Iowa City residents watch their children as the play on Iowa City's newest playground at Mercer Park in Iowa City,Iowa on Wednesday, May 11, 2016. The official opening of the park was declared with a ribbon cutting ceremony. (The Daily Iowan/Anthony Vazquez)

Park Master plans high bids worry some, but are in good taste


Park bids are higher than expected, but the city director of Parks and Recreation says that is all for a good reason: to invest for neighborhoods of the present and the future.

By Maria Kuiper

Parks and green spaces are a key element in Iowa City’s communities, and many are set to see some renovations.

In September 2017, the city of Iowa City adopted its Parks Master Plan, which provides a comprehensive study of the local parks based on their convenience, condition, longevity, and desirability.

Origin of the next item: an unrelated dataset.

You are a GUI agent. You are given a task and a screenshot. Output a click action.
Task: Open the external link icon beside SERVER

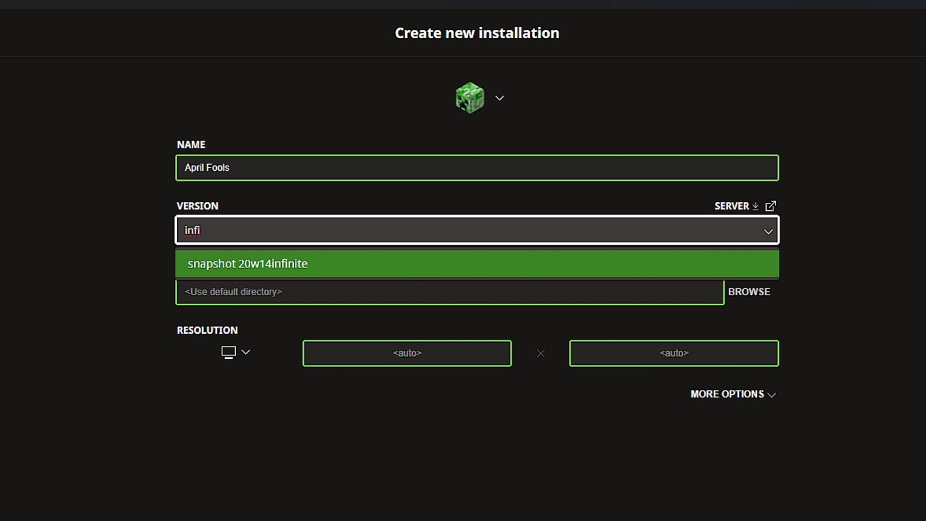point(771,206)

Parks make up 1,699 acres of Iowa City for a population of around 74,000. The park master plan estimates population to rise to 84,000 by 2030 — in order to keep Iowa City’s acre per resident the same as it is now, the city would have to add 224 acres of parkland.

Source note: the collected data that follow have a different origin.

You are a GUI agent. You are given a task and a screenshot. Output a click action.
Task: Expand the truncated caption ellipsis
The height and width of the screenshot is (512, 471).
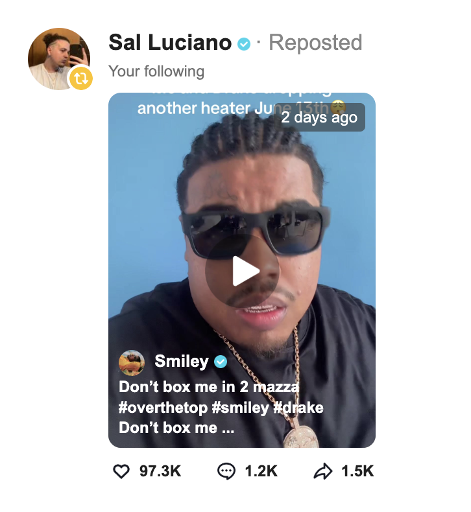(x=228, y=428)
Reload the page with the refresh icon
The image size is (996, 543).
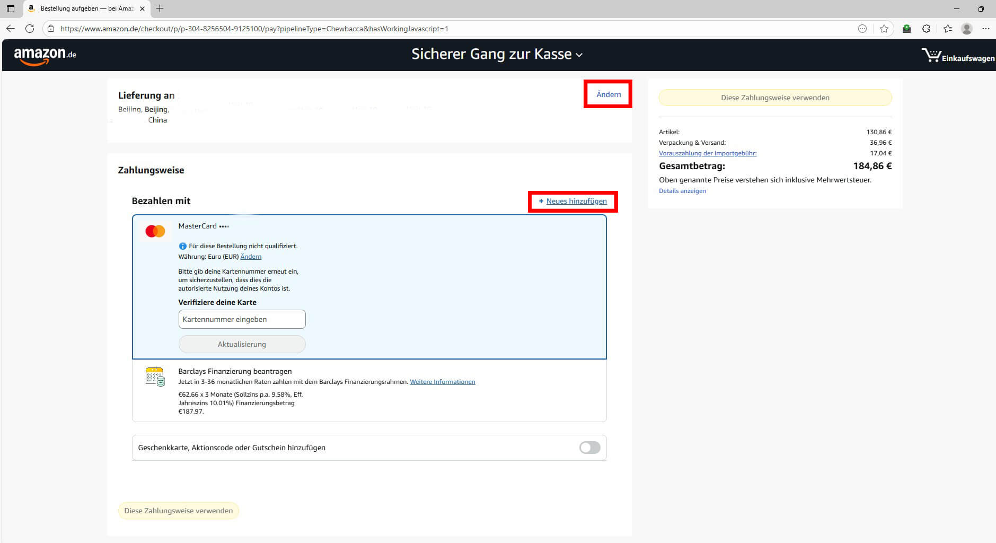pyautogui.click(x=30, y=29)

Juli Seydell Johnson, the director of Parks and Recreation, said the master plan is a continual renovation that will affect all Iowa City neighborhoods.

“This plan studies and prioritizes 40 parks in the community,” she said. “It is an investment in neighborhoods so people have gathering spaces within their neighborhoods throughout the entire city.”

One current focus is Happy Hollow Park, adjacent to the intersection of Brown and Governor Streets. A main issue with this park is that its planning bids have been over budget.

“The bids are so high ultimately because there is a lot of construction going on in Iowa City,” Seydell Johnson said. “As contractors are busy, prices go up.”

University of Iowa Professor Cathy Cole said that although the Happy Hollow project is over budget, she supports the plan because another park in her neighborhood, North Market Square Park, has had a great outcome.

“North Market Square Park has been a blessing for our neighborhood,” Cole said. “Our neighborhood is a mix of families, young professionals, and students. A nice park provides an opportunity for everyone to interact in relaxed and interesting ways.”

Mike Fallon, another North Side resident, corroborated others’ positive views of the parks.

“I’ve spent many hours with family and friends at this little gem of a park,” Fallon said. “Not a day goes by that someone isn’t using the park for some type of leisure activity. In my opinion, Happy Hollow Park is a much loved destination and more than worthy of your time and support.”

Aside from North Side renovations of Happy Hollow Park, the master plan would like to see renovations of all districts by adding parks or improving existing parks over the next 10 years.

The city plans to have the parks added or updated with better signage, physical accessibility, maintenance and upkeep, addition of technology, equity initiatives for neighborhoods challenged by socioeconomic factors, and reworking the roles of water resources.

Along with the park master plan, Iowa City has initiated a bicycle master plan that will create a more bike-friendly environment by implementing off-street, as well as on-street, bikeways, trails, and bike lanes, just in time for RAGBRAI.